With the number of people who gather for backyard barbecues and outdoor parties to celebrate the 4th of July, keep some basic food safety tips in mind.

• Have two sets of cutting boards, cooking utensils and platters – one for uncooked foods and the other for cooked foods.

• Use a meat thermometer to make sure you are cooking meat and poultry to proper temperatures.

• Prevent the spread of bacteria by washing fruits and vegetables before putting them in a basket or cooler, or placing on a serving platter.

•  Use clean foil, plastic wrap and resealable bags to store leftovers. Don’t reuse what you used on uncooked food.

• If you won’t have access to soap and water at a picnic, bring along moist towelettes, antibacterial hand cleanser, bleach wipes or a spray bottle with soapy water.

• Use nestled bowls to serve cold items, filling the larger with ice and using the smaller as the actual serving bowl.

• Fill unusual containers with ice and place cold dishes inside.

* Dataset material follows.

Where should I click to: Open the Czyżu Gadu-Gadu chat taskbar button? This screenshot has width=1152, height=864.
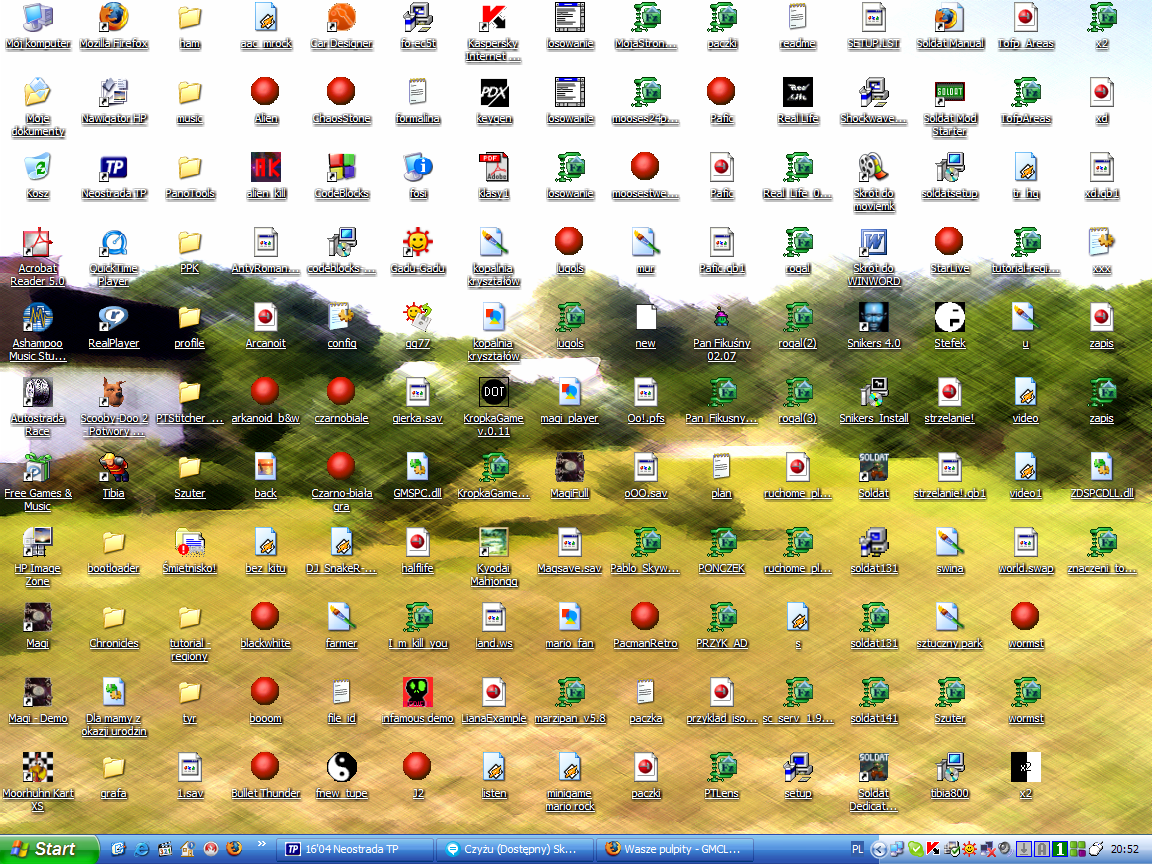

A red wagon is the perfect way to serve up a trio of salads, especially on the 4th of July!

• Hot foods should be eaten within two hours of being made.

• Food should not stand out longer than two hours and on a day when the temperature is above 85 degrees, one hour is the maximum.

• When packing coolers, wrap raw meat, poultry and fish in air-tight resealable plastic bags or containers and keep separated from cooked foods, fruits and veggies.

• Think about taking a separate cooler for beverages, as it gets opened frequently and makes it difficult to maintain a cool temperature.

• Thoroughly chill cold foods and beverages before putting into a cooler.

• Pre-chill your cooler by adding a bit of ice about an hour before you are ready to pack it.

• Transport hot foods in a separate insulated cooler. Wrap in newspaper or dishtowels and pack tightly in a cooler surrounded by more newspaper or dish towels. You can also heat bricks and place in the cooler to keep hot foods hot. Remove the bricks and put under dishes to keep warm while serving.

• A full cooler will stay colder longer than a partially filled one. If your food doesn’t fill the cooler, add more ice.

• If you are traveling a distance, insulate coolers even more by wrapping in blankets or sleeping bags. If possible, avoid putting in the trunk.

• If possible, replenish ice as it melts. If you don’t have access to more, keep the water in the cooler. It works almost as well as ice.